Re: [RFC PATCH v3 09/10] sched/fair: Select an energy-efficient CPU on task wake-up
From: Quentin Perret
Date: Tue Jun 19 2018 - 03:57:35 EST
Hi Pavan,
On Tuesday 19 Jun 2018 at 10:36:01 (+0530), Pavan Kondeti wrote:
> On Mon, May 21, 2018 at 03:25:04PM +0100, Quentin Perret wrote:
>
> <snip>
>
> > + if (cpumask_test_cpu(prev_cpu, &p->cpus_allowed))
> > + prev_energy = best_energy = compute_energy(p, prev_cpu);
> > + else
> > + prev_energy = best_energy = ULONG_MAX;
> > +
> > + for_each_freq_domain(sfd) {
> > + unsigned long spare_cap, max_spare_cap = 0;
> > + int max_spare_cap_cpu = -1;
> > + unsigned long util;
> > +
> > + /* Find the CPU with the max spare cap in the freq. dom. */
> > + for_each_cpu_and(cpu, freq_domain_span(sfd), sched_domain_span(sd)) {
> > + if (!cpumask_test_cpu(cpu, &p->cpus_allowed))
> > + continue;
> > +
> > + if (cpu == prev_cpu)
> > + continue;
> > +
> > + /* Skip CPUs that will be overutilized */
> > + util = cpu_util_wake(cpu, p) + task_util;
> > + cpu_cap = capacity_of(cpu);
> > + if (cpu_cap * 1024 < util * capacity_margin)
> > + continue;
> > +
> > + spare_cap = cpu_cap - util;
> > + if (spare_cap > max_spare_cap) {
> > + max_spare_cap = spare_cap;
> > + max_spare_cap_cpu = cpu;
> > + }
> > + }
> > +
> > + /* Evaluate the energy impact of using this CPU. */
> > + if (max_spare_cap_cpu >= 0) {
> > + cur_energy = compute_energy(p, max_spare_cap_cpu);
> > + if (cur_energy < best_energy) {
> > + best_energy = cur_energy;
> > + best_energy_cpu = max_spare_cap_cpu;
> > + }
> > + }
> > + }
> > +
> > + /*
> > + * We pick the best CPU only if it saves at least 1.5% of the
> > + * energy used by prev_cpu.
> > + */
> > + if ((prev_energy - best_energy) > (prev_energy >> 6))
> > + return best_energy_cpu;
> > +
> > + return prev_cpu;
> > +}
>
> We are comparing the best_energy_cpu against prev_cpu even when prev_cpu
> can't accommodate the waking task.
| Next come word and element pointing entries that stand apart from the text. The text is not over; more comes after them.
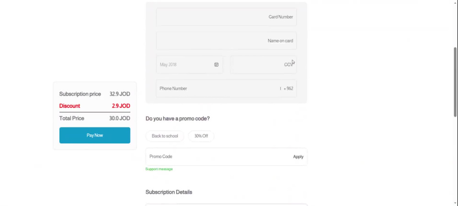Screen dimensions: 458x206
Task: Click the page vertical scrollbar thumb
Action: (x=455, y=82)
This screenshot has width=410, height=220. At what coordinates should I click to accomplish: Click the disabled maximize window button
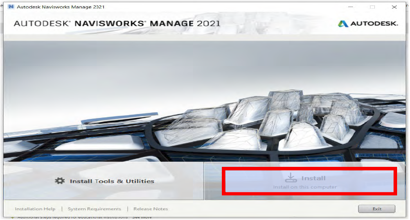[372, 7]
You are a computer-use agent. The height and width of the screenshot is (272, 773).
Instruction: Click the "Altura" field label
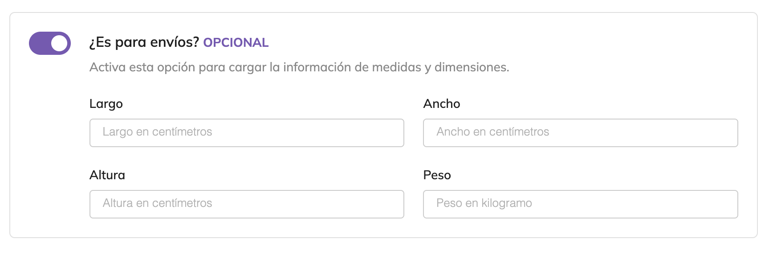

Is this intentional? Should not we
> discard the prev_cpu if it can't accommodate the task.
>
> This can potentially make a BIG task run on a lower capacity CPU until
> load balancer kicks in and corrects the situation.
We shouldn't enter find_energy_efficient_cpu() in the first place if the
system is overutilized, so that shouldn't too much of an issue in
general.
But yeah, there is one small corner case where prev_cpu is overutilized
and the system has not been flagged as such yet (when the tasks wakes-up
shortly before the tick for ex). I think it's possible to cover this case
by extending the "if (cpumask_test_cpu(prev_cpu, &p->cpus_allowed))"
condition at the top of the function with a check on capacity_margin.
I'll change that in v4.
Thanks !
Quentin